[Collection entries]
▽

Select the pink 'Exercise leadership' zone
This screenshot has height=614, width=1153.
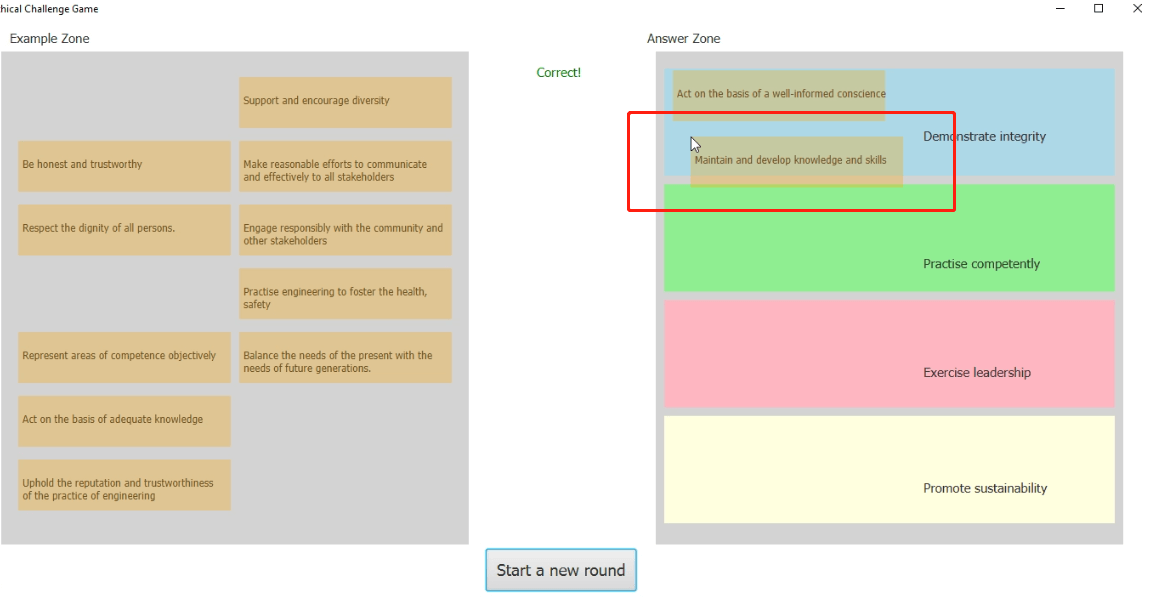(889, 354)

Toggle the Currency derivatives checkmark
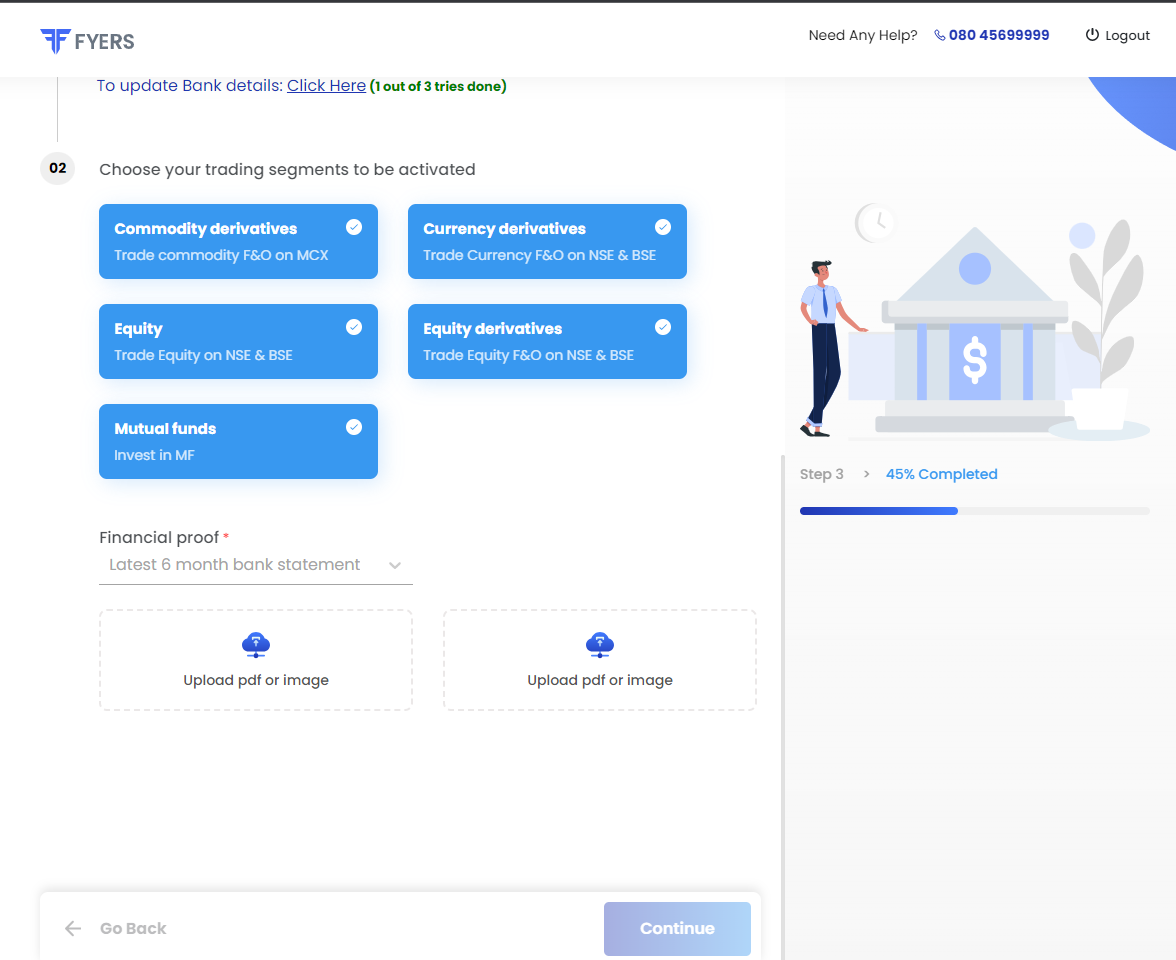[x=663, y=227]
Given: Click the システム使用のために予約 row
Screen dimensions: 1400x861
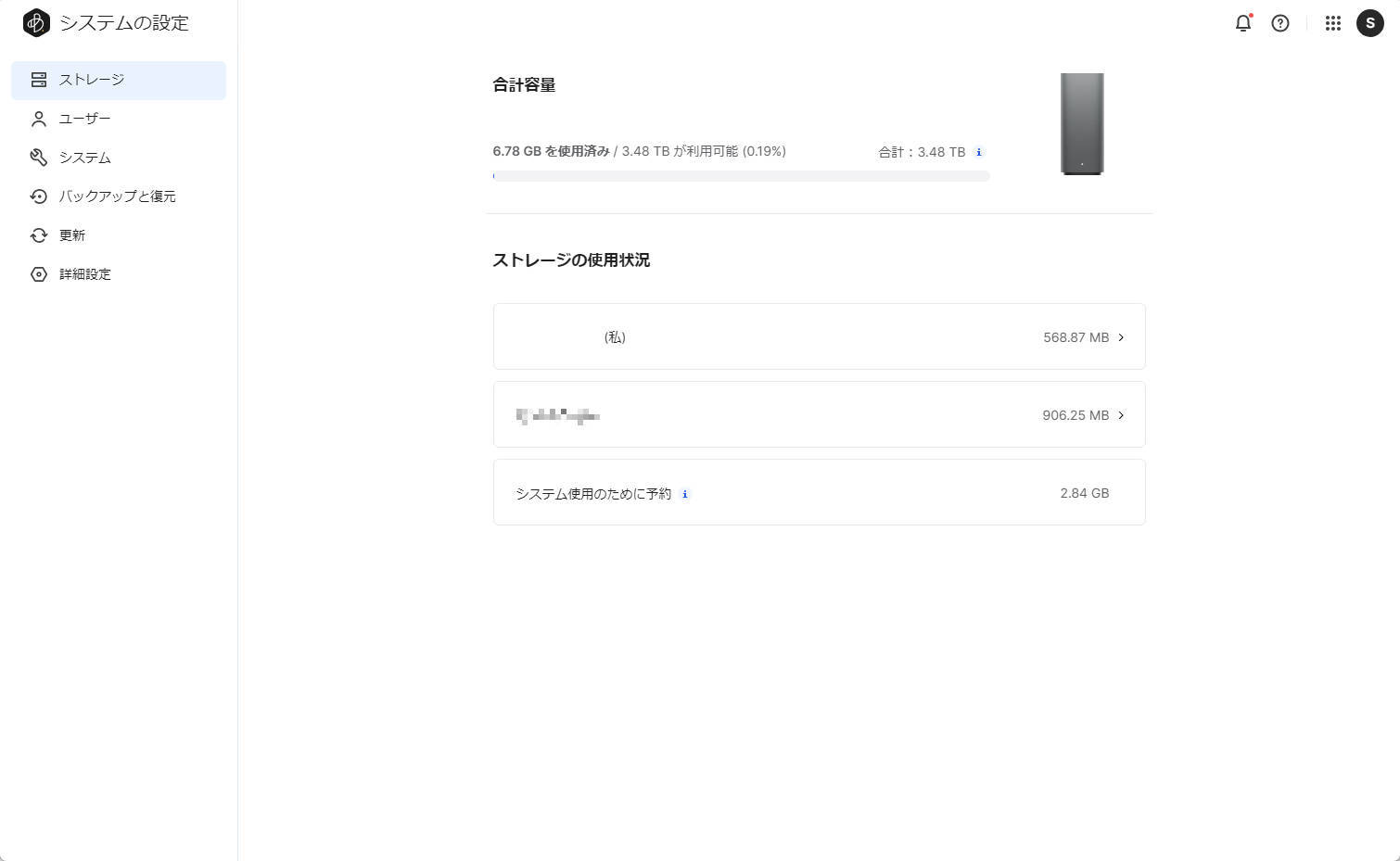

△

What you will do:
Line by line, write out the entries exactly, and leave the pictures out.

Answer section:
Select the pink 'Exercise leadership' zone
This screenshot has height=614, width=1153.
(889, 354)

Toggle the Currency derivatives checkmark
[x=663, y=227]
Given: Click the システム使用のために予約 row
Screen dimensions: 1400x861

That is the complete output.